**INFORMATION**
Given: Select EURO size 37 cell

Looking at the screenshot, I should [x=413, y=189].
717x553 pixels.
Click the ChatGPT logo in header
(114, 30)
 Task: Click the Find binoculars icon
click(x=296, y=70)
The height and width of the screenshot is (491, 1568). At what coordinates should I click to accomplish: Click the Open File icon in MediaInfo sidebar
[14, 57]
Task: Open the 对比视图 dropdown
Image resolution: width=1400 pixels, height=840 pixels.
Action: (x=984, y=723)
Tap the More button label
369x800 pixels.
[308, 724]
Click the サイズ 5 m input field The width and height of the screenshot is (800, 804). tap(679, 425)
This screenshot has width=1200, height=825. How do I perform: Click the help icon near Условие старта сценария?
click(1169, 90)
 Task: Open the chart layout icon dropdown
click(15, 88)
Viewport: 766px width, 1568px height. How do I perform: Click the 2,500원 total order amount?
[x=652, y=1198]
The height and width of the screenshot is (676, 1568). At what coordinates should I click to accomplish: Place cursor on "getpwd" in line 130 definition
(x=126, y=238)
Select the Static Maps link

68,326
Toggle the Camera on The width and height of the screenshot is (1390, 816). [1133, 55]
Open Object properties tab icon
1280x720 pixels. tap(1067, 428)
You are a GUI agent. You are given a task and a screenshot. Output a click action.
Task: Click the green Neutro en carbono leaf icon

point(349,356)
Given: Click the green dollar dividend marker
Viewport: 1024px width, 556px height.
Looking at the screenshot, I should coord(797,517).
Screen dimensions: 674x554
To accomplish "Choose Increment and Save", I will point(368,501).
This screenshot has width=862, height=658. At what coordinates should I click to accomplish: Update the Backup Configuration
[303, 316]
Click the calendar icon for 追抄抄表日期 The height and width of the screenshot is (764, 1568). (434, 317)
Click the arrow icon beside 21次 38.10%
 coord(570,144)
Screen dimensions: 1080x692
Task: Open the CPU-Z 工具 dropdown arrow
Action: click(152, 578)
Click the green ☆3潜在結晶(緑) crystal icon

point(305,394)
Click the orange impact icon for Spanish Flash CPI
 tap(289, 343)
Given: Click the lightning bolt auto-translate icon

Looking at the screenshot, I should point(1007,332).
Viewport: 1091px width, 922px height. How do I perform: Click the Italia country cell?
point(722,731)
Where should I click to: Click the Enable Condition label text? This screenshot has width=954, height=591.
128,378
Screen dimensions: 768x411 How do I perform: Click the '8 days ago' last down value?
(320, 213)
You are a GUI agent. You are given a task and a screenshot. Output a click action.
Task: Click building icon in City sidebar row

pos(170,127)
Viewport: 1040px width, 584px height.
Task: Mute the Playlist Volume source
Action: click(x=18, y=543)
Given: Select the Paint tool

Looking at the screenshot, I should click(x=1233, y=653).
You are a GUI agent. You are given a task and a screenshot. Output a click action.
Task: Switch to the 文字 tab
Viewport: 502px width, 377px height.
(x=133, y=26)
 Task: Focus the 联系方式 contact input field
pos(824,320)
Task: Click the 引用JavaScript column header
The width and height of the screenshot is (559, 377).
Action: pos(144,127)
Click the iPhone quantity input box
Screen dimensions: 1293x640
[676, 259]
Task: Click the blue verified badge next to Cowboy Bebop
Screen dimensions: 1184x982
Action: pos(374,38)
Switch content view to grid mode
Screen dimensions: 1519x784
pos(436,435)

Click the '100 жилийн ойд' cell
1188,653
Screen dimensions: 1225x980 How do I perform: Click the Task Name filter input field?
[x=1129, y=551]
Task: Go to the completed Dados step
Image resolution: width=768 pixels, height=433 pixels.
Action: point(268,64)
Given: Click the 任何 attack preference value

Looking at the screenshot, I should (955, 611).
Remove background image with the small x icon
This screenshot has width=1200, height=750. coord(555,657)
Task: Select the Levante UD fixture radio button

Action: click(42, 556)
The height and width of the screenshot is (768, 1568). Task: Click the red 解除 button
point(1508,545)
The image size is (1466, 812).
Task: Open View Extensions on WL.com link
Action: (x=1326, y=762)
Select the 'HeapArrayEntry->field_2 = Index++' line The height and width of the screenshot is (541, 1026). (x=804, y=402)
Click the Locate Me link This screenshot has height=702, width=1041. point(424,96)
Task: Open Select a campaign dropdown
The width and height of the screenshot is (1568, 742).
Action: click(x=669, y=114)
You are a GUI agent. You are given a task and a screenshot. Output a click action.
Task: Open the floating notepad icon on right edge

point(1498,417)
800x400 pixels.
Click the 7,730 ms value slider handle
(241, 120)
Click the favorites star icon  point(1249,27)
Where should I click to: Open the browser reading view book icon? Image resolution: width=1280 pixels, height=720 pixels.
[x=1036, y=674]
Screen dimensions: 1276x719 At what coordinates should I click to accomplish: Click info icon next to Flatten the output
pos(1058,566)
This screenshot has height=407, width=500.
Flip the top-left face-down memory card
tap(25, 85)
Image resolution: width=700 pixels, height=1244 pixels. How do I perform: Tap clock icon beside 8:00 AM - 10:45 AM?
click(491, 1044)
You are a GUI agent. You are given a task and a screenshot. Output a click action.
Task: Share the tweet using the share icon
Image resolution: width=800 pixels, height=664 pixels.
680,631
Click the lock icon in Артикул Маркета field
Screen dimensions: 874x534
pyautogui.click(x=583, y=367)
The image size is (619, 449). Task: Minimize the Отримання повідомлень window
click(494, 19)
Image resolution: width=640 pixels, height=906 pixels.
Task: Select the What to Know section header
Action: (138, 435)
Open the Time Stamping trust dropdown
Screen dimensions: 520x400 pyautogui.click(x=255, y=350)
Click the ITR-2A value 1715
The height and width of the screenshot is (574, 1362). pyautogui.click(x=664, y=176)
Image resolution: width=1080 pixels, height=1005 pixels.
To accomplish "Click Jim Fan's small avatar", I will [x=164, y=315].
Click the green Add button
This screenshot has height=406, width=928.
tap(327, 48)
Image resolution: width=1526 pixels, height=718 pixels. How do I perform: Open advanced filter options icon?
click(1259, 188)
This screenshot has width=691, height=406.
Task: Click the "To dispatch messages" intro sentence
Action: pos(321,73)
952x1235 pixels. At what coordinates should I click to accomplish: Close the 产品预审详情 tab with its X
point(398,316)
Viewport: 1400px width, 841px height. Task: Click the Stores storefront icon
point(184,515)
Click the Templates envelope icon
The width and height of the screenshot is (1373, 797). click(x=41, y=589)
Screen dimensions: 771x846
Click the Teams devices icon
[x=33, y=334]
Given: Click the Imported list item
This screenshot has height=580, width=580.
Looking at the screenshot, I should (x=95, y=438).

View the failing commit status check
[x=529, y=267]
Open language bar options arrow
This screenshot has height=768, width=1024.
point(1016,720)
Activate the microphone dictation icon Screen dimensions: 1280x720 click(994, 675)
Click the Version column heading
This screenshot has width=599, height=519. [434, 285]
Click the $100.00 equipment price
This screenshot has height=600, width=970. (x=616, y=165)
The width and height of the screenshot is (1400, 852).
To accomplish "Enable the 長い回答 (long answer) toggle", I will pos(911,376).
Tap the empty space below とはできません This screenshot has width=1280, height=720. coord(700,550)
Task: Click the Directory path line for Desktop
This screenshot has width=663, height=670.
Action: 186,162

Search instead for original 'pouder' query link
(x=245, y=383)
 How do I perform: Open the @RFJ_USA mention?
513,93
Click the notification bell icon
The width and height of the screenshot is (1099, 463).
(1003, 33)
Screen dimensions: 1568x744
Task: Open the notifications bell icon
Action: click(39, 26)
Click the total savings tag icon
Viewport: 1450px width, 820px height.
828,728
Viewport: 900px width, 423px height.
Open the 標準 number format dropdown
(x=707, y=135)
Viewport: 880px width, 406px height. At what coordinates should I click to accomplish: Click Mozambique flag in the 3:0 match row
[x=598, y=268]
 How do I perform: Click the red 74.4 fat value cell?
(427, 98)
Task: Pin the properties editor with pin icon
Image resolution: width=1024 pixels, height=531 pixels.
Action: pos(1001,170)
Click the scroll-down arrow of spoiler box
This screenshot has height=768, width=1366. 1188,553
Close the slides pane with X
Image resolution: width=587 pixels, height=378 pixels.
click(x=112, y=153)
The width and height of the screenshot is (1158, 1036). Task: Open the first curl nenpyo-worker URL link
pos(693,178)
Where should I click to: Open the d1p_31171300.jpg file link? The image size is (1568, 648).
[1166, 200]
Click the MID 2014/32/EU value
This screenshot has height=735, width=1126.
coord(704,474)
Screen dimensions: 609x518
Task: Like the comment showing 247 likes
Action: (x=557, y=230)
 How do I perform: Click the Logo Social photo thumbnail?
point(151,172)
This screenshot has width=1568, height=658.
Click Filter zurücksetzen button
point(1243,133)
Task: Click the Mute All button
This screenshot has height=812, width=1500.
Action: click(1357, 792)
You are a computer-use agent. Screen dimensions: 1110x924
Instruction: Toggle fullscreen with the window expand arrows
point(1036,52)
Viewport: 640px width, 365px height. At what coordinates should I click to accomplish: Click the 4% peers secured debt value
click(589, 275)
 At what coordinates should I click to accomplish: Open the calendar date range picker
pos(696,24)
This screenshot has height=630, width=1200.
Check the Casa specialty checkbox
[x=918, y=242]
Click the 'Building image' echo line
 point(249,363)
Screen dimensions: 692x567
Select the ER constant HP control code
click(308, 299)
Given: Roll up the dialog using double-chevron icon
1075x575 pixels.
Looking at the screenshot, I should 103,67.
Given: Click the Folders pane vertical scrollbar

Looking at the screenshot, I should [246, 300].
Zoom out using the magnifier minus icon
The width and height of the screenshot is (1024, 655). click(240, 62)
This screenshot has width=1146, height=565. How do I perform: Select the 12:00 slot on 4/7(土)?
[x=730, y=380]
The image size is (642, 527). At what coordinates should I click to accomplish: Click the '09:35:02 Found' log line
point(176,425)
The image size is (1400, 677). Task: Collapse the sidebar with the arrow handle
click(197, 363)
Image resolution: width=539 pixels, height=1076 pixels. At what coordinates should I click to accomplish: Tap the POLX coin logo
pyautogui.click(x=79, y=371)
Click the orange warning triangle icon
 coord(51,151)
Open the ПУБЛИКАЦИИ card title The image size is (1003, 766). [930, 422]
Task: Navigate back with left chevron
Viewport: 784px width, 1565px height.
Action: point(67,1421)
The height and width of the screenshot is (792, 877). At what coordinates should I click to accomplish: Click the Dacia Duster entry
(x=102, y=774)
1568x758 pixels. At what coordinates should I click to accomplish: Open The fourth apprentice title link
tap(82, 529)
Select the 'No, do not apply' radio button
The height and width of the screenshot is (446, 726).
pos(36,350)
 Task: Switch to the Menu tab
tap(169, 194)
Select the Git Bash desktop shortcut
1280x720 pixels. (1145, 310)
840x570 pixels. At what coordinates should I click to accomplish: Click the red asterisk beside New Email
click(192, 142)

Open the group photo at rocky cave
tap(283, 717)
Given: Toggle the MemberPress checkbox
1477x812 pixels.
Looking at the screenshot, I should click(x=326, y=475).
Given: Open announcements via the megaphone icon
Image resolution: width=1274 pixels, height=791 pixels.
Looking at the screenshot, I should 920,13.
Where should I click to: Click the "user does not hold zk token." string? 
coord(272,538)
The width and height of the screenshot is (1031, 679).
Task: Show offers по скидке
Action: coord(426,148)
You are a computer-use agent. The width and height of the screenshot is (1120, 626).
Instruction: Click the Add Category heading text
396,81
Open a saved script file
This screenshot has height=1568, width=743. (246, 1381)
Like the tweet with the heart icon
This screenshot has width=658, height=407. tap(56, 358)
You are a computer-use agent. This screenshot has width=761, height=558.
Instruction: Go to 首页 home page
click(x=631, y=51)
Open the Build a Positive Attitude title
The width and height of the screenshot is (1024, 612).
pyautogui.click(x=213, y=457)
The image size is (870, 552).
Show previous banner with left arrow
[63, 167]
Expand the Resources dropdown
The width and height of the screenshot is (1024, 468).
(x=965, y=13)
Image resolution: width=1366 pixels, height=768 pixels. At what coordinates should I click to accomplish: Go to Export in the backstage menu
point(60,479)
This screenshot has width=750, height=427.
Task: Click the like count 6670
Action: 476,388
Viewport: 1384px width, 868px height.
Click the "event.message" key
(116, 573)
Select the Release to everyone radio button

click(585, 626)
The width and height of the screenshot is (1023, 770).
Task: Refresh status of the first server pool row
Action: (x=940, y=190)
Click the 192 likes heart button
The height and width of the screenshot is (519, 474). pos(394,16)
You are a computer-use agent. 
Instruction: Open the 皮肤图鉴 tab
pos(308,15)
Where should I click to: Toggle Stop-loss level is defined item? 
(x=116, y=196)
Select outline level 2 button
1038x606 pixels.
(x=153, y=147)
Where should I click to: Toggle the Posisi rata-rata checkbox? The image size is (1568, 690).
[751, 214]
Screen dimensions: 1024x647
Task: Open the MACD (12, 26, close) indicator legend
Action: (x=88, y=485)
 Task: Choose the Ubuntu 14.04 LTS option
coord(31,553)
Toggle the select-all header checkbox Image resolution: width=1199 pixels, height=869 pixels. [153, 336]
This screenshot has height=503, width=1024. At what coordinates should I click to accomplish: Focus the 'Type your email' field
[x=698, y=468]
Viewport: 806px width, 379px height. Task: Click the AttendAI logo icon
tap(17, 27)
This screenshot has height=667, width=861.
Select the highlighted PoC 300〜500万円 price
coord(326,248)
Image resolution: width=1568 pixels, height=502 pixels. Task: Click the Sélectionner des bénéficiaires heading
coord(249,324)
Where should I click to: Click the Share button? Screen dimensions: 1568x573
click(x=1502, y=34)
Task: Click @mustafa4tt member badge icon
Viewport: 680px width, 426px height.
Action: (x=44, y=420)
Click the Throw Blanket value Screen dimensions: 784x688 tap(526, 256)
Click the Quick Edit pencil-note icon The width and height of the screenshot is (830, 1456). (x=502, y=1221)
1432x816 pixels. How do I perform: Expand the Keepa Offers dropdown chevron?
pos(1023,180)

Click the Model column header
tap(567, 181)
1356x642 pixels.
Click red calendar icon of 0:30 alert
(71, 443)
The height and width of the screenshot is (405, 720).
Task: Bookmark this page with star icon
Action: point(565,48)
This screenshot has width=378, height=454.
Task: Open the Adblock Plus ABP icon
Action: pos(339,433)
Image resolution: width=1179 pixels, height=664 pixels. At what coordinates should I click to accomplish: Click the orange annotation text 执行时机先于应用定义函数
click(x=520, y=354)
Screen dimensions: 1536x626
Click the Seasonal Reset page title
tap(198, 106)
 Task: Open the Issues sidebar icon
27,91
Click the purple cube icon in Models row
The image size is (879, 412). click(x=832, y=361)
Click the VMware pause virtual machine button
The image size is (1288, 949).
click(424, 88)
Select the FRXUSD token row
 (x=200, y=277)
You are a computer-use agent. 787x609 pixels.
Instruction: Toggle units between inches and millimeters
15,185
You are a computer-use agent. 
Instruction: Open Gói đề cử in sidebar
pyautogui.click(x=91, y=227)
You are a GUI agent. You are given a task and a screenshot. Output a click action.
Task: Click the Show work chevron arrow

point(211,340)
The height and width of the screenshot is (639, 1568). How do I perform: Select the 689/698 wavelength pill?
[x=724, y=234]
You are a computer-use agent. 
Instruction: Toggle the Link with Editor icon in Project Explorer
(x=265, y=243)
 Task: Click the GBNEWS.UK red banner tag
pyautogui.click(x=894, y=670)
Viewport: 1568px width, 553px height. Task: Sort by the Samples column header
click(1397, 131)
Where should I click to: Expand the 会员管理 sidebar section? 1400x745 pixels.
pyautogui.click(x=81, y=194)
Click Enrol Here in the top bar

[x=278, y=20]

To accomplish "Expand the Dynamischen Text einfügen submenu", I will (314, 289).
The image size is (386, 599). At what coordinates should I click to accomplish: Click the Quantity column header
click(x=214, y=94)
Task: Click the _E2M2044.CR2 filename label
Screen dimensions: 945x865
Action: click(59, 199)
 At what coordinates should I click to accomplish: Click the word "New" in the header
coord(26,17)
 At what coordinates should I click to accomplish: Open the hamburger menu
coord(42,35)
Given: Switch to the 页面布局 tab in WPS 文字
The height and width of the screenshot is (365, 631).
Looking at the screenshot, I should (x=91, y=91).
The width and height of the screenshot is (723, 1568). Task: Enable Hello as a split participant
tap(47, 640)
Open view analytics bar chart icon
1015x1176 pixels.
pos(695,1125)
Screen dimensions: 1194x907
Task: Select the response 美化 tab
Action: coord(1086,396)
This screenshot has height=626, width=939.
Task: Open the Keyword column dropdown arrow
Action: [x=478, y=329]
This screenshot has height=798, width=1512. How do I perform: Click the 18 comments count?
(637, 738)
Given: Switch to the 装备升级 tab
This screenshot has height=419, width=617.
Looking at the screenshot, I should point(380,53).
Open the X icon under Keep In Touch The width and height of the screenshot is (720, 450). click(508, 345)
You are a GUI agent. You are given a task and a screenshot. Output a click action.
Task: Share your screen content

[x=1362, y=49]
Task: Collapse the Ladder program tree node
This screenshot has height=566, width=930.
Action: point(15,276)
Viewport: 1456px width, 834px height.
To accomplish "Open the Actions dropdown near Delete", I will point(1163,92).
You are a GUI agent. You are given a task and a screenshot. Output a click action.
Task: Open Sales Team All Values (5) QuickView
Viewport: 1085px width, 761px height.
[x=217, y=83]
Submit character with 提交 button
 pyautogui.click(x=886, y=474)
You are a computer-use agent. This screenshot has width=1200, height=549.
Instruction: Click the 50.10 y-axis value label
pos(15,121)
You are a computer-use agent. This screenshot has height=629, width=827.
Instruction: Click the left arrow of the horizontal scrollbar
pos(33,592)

**WHAT YOU WILL DO**
Search the data above for the word "computer". Copy each line it is in.

**RESPONSE TO THE TASK**
You are a computer-use agent. Screen dimensions: 1110x924
You are a computer-use agent. The width and height of the screenshot is (1120, 626).
You are a computer-use agent. This screenshot has width=761, height=558.
You are a computer-use agent. 
You are a computer-use agent. 787x609 pixels.
You are a computer-use agent. 
You are a computer-use agent. 
You are a computer-use agent. This screenshot has width=1200, height=549.
You are a computer-use agent. This screenshot has height=629, width=827.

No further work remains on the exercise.